Problem to solve → Among the entries below, how many lines hold "each"? Only the number is wanted.

[Provided material — start]

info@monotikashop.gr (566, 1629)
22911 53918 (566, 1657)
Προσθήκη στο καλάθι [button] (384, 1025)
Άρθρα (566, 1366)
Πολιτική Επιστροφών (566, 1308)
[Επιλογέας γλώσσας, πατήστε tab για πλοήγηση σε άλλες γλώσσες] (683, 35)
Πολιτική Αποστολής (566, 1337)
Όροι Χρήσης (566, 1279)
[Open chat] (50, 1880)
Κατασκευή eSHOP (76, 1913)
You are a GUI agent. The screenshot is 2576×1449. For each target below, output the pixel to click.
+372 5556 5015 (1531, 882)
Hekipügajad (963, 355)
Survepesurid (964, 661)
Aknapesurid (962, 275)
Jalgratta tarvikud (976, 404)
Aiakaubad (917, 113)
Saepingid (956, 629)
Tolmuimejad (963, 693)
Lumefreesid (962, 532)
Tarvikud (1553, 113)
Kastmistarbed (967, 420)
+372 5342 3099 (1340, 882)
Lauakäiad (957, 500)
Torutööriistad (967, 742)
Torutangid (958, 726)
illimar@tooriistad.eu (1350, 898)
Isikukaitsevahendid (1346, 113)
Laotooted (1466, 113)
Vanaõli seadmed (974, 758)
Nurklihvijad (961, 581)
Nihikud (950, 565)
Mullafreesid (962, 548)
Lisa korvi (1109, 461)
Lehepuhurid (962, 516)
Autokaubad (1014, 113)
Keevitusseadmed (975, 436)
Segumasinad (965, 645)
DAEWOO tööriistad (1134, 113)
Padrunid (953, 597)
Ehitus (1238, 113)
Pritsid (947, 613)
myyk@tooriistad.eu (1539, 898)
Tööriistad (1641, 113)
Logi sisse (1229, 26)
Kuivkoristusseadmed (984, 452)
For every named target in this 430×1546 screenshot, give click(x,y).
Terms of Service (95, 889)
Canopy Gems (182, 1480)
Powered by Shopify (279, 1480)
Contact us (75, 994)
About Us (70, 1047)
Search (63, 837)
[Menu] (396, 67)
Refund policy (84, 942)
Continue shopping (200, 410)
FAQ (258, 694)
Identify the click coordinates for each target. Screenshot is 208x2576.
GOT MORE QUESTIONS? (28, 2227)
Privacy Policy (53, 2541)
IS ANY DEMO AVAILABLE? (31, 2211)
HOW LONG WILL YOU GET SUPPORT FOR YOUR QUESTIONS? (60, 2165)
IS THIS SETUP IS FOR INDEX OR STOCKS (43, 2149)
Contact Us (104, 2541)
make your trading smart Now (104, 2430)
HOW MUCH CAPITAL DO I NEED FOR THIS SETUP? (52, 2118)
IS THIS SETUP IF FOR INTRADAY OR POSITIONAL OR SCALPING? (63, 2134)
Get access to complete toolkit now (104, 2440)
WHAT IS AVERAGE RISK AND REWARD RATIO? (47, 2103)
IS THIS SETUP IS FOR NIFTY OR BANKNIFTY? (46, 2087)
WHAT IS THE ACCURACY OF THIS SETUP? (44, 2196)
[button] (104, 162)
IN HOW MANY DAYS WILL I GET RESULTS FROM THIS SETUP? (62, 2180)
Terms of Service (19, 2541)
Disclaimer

[Provided material — finish]

Response → 2